Figure 3. Setup to test the capacity of amphibians to cross different fence types and heights. We used wooden blocks to adjust the concrete base to the desired fence height to be tested. All tests with adult amphibians started with a habituation height of 8 cm, before height was increased in the following trials. (A) Concrete fence tests: Hmax (the maximal height tested) was 40 cm, without or with an overhang of 10 cm; (B) galvanized metal fence tests: Hmax was 38 cm; this fence type had a bent overhang (5 cm horizontal +2 cm downwards).
2.3. Test protocol
2.3.1. Experimental trials
The primary goal of our trials was to find the lowest effective fence height (Heff) for all fence types tested (Crt, Crt+, Galv) that prevented crossing for individuals of all species and developmental stage.

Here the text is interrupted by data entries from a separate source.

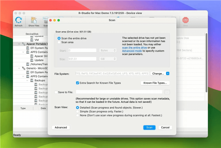Collapse the Apacer Portable tree node
The image size is (221, 148).
(x=19, y=44)
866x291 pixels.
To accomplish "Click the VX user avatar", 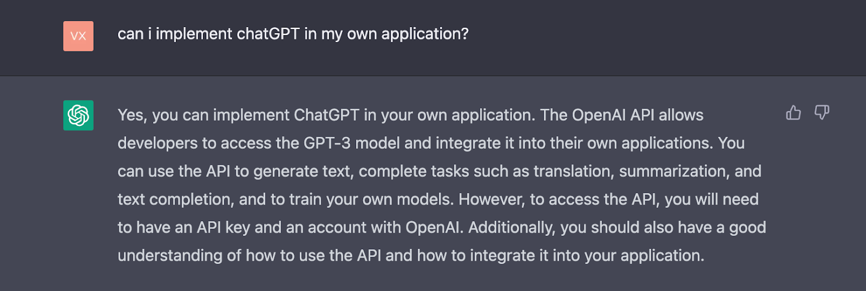I will coord(78,36).
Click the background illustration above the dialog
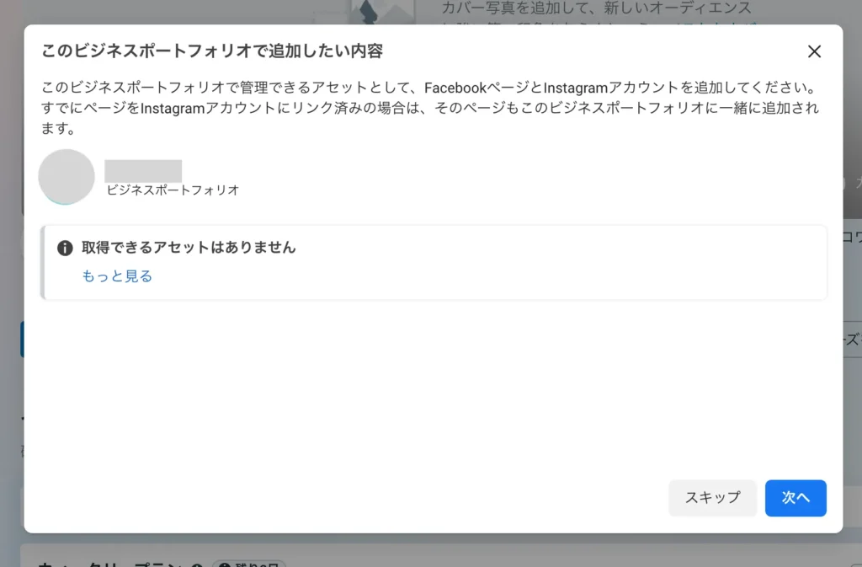This screenshot has width=862, height=567. click(x=370, y=12)
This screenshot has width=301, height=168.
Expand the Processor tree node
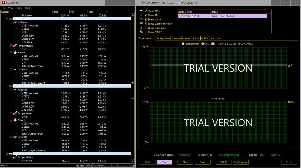pos(15,15)
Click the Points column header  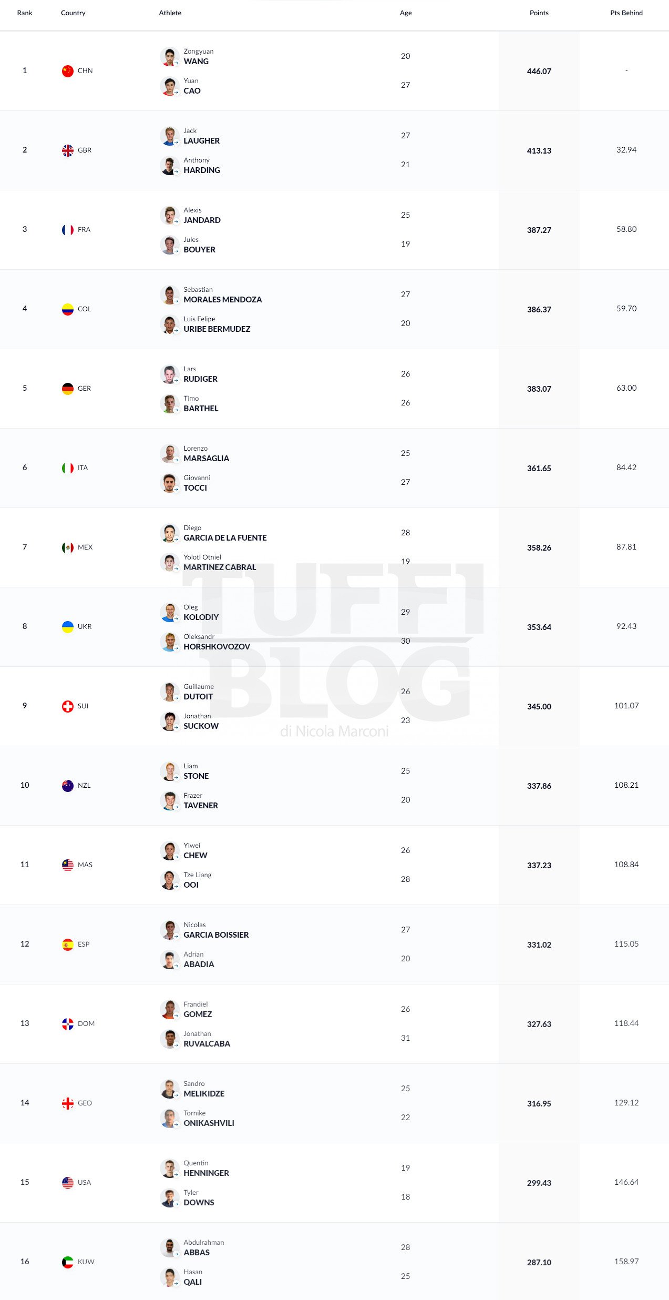539,13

During experimental trials, individuals were tested in groups of 8, 10 or 20 individuals of the same species and developmental stage (Table 1). The difference in numbers resulted from permit limitations for adults (N = 10) and the inability to purchase more than 8 tree frogs, while we were able to include a greater number of juveniles (N = 20) per species. At the start of a trial, animals were placed into the ‘departure’ compartment at the end of a day (9:30 PM) and had until the following morning (7:30 AM) to cross the fence. During the entire trial duration, calls were replayed from the speaker (looped recording), callers were present inside the last compartment and a video camera recorded continuously (Figure 1). The following morning, after completion of a trial, individuals that had managed to cross the fence were removed from the ‘arrival’ compartment, counted and identified (RFID tags in adults only). Thereafter, all individuals that participated in a trial were transferred back to their holding tanks. To allow animals to familiarize themselves with the setup, a fence height of 8 cm (i.e., habituation height, Figure 3) was used during the first night for each group (except juveniles, see below). Following that first night, animals were tested for a maximum of three consecutive nights for a particular height. We started with the maximum height possible for the different fence types (40 cm for the concrete fence types and 38 cm for the galvanized metal fence) and iteratively decreased or re-increased height in the following trials, depending if individuals failed or succeeded to cross. As soon as at least one individual managed to cross a particular height during one night, height was increased during the following night. For example, if amphibians failed to cross the 40 cm fence for 3 consecutive nights, the following night, fence height was adjusted to half the difference between the habituation height (8 cm) and the maximal height (40 cm), hence, to 16 cm (32/2 cm). If one individual managed to cross at that height, fence height was increased to 24 cm (16 + 8 cm). Testing continued until Heff was found for a given species, stage, and type of fence.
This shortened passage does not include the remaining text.